**Directions**
Print the passage of the CIPD social media article from "The CIPD is" down to "the back foot.", copying it word for word.

**Excerpt provided**
------------------------------------------------------------------------
Employers need to wake up to social media revolution, say CIPD
A resistance to change amongst senior leaders is holding organisations back from rebuilding trust and fostering cultures of openness, collaboration and innovation in their organisations.
That's according to new CIPD research which launched at the annual Voice and Value conference at the London School of Economics last week.
The CIPD is urging employers to recognise that social media is driving us headlong into an age of mass collaboration and mass transparency, and if they don't embrace this with open arms they will find themselves on the back foot.
The research, conducted for the CIPD by Silverman Research, highlights that social media presents employers with the opportunity to truly engage their staff in shaping the future direction of their organisations. Not only does it give employees an open channel through which to feed views upwards, but it also enables greater collaboration and knowledge sharing between employees at all levels, which is how new ideas and innovation prosper. What's more, social media interactions give organisations access to a unique blend of qualitative and quantitative data that can drive greater employee and customer insight.
The report comes hot on the heels of a worrying deterioration in employee voice, recorded by the CIPD's quarterly Employee Outlook last month, and highlights that traditional employee surveys designed to give employees a voice can actually distract many leaders from listening and acting on employees' true ideas and concerns.
Jonny Gifford, research adviser at the CIPD, said: "For organisations to thrive, employees must be given the opportunity to discuss how their organisations can innovate and feed their views upwards, as well as having the freedom to blow the whistle about genuine issues at work.
------------------------------------------------------------------------
**Entries**
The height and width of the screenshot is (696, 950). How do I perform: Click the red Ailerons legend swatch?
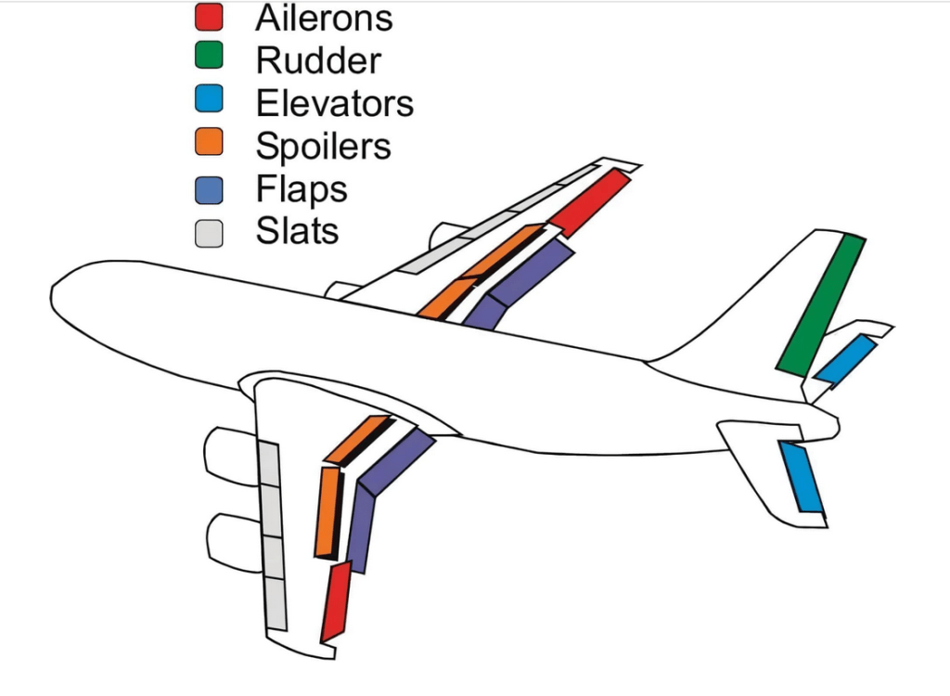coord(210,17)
------------------------------------------------------------------------
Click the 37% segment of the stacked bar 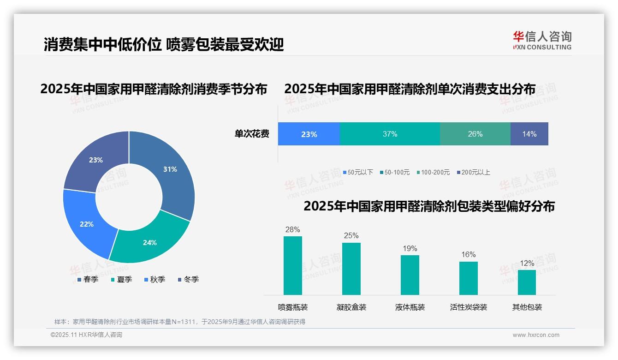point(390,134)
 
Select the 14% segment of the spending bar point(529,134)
------------------------------------------------------------------------
**Reply**
The CIPD is urging employers to recognise that social media is driving us headlong into an age of mass collaboration and mass transparency, and if they don't embrace this with open arms they will find themselves on the back foot.